▶ Aim
In the listing below, swap "tab" for "panel" in the lines running from the line with "Screen dimensions: 1107x949" up to and including the line with "tap(17, 72)". Return only those lines, with everything else unchanged.

▶ Data provided
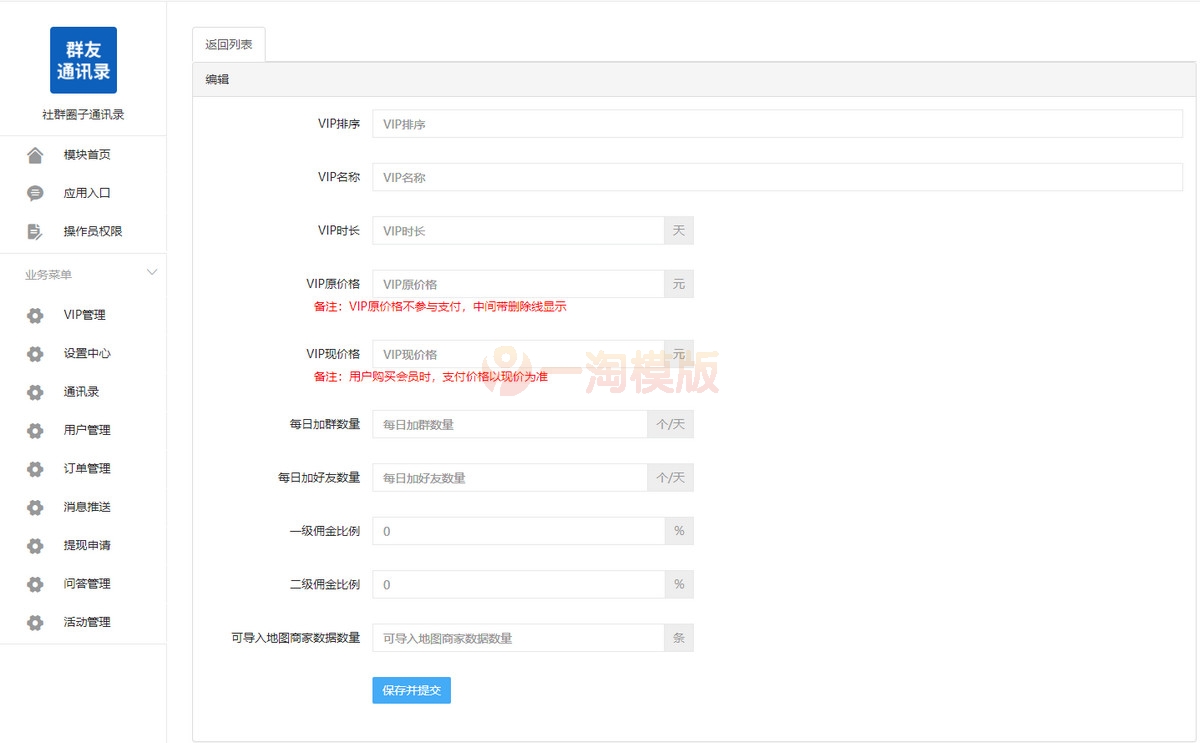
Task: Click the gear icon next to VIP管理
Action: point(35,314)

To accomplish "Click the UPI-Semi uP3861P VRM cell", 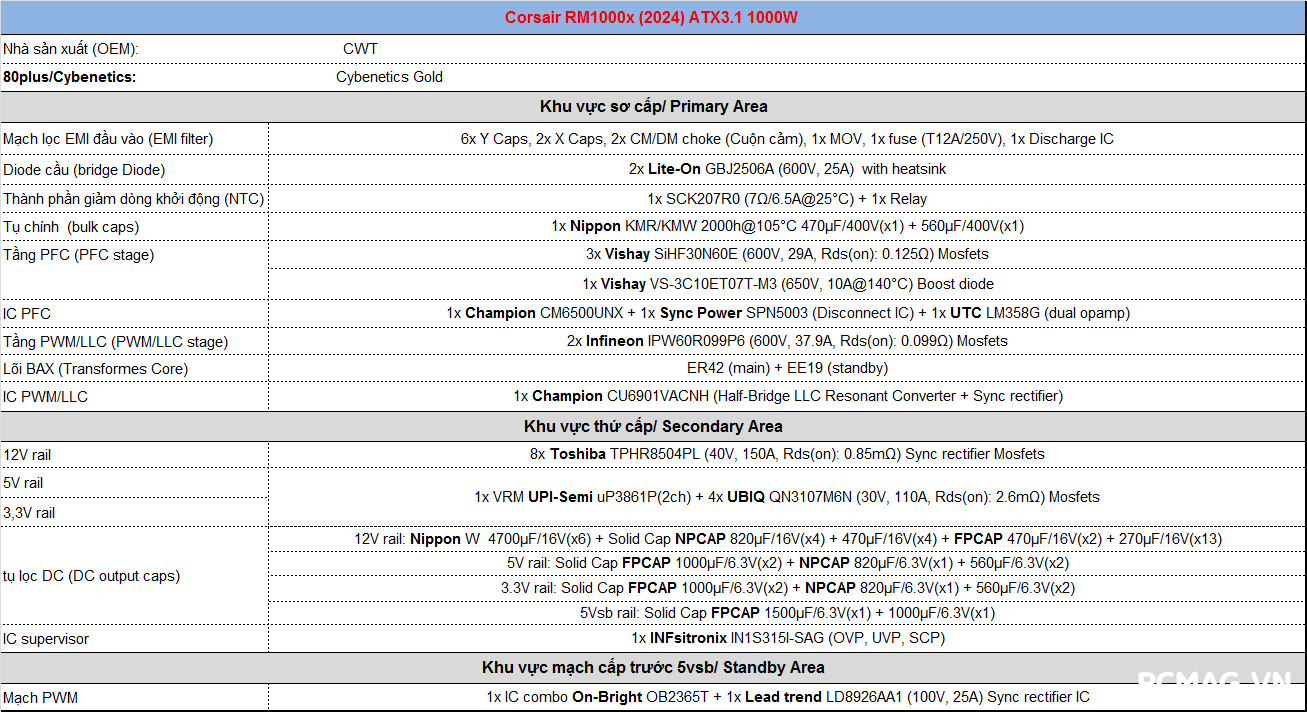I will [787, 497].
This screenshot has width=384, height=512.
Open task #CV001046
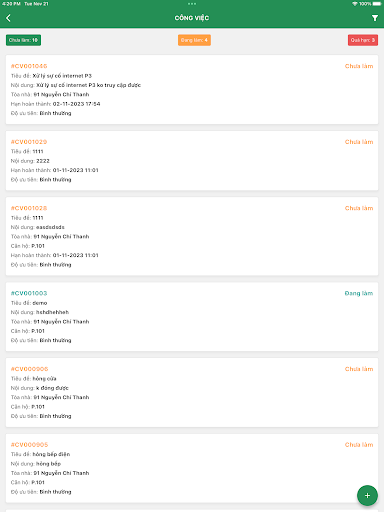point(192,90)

--

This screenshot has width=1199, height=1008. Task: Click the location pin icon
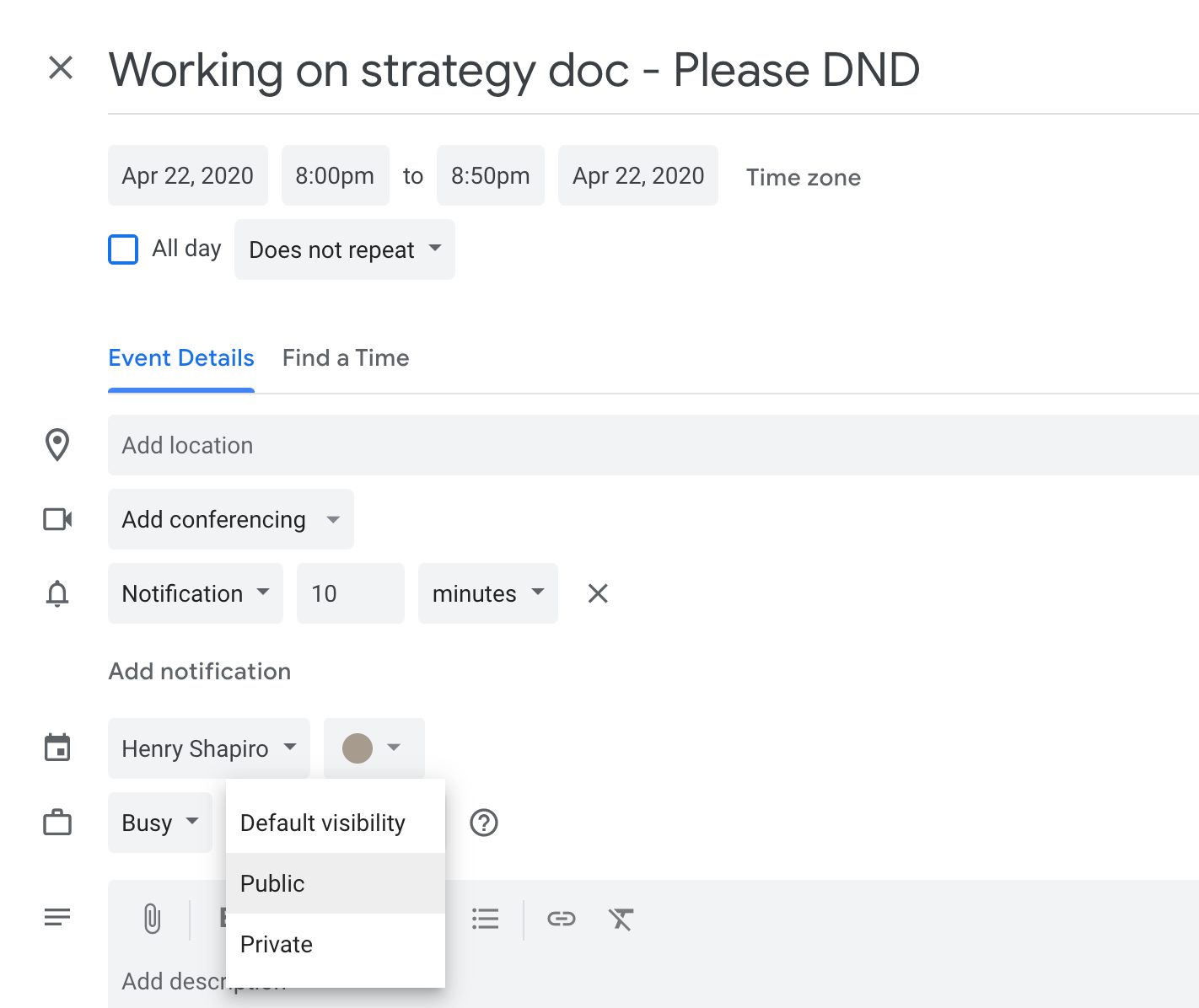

* * *

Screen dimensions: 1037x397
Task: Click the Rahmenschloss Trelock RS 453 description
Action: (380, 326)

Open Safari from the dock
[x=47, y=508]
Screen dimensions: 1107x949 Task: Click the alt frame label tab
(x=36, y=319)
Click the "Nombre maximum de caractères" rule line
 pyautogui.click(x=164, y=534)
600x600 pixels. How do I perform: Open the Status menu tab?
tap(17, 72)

▶ Finished exercise
Screen dimensions: 1107x949 Task: Click the alt frame label panel
(x=36, y=319)
Click the "Nombre maximum de caractères" rule line
 pyautogui.click(x=164, y=534)
600x600 pixels. How do I perform: Open the Status menu panel?
tap(17, 72)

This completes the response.